June 17, 2017
A Philadelphia-born film director recently spoke at length about his days as a young music fan and his new movie that dramatizes one of rap's most iconic figures.
On Friday, Benny Boom released his biopic on the Tupac Shakur, whose meteoric rise to rap and hip-hop fame in the 1990s was cut short by his 1996 shooting death.
In a Thursday interview with Noisy, Vice's music channel, the Philadelphia native spoke of seeing one of Shakur's music videos for the first time. As a young hip-hop fan in Philly, Boom had already been familiar with the likes of Digital Underground, Steady B, Cool C and Three Times Dope.
"My first memory of Tupac was 'Same Song,'" he said, referring to a 1991 Digital Underground record that featured Shakur. "I just remember seeing Pac in the African garb, 'clown around when I hang around with the Underground.' I'm like, 'Who's this guy?'
Boom noted that this was during an early-1990s era dominated by hip-hop groups such as X Clan and Public Enemy.
"It was like, 'This guy's different. This guy's special," he told Noisy. "It was everything about him – the way they introduced him, it was royal, it was regal. The verse was dope, the voice. It was special. From that moment, I wanted to watch the video just for his part."
As he explained his new film, titled "All Eyez on Me," Boom talked about listening and watching performers when he was young, including seeing a young LL Cool J "control the whole crowd" with two records, "Radio" and "I Need a Beat," at the original Fresh Fest tour in 1985.

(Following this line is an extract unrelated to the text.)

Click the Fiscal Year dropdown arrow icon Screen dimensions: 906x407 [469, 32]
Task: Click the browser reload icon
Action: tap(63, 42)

Those artists set the stage for what hip-hop and rap would become, he said.
"It was very easy for me to understand Pac in terms of the pantheon of that and how to recreate that," he said. "I can recreate it because I lived it every single day."
The film, he said, "is about Pac's life from before he was born until his passing."
It also examines Shakur's death in a drive-by shooting in Las Vegas.
"Throughout it, we're telling a cautionary tale," Boom said. "Of promise, and how you can have so much talent but if you make the wrong decisions, tragedy can strike. We've seen it a thousand times. How do we educate the youth through this movie? That's one of the challenges."
Starring Demetrius Shipp Jr. as Shakur, the film was mostly shot in Atlanta, with some filming in Las Vegas, Boom said.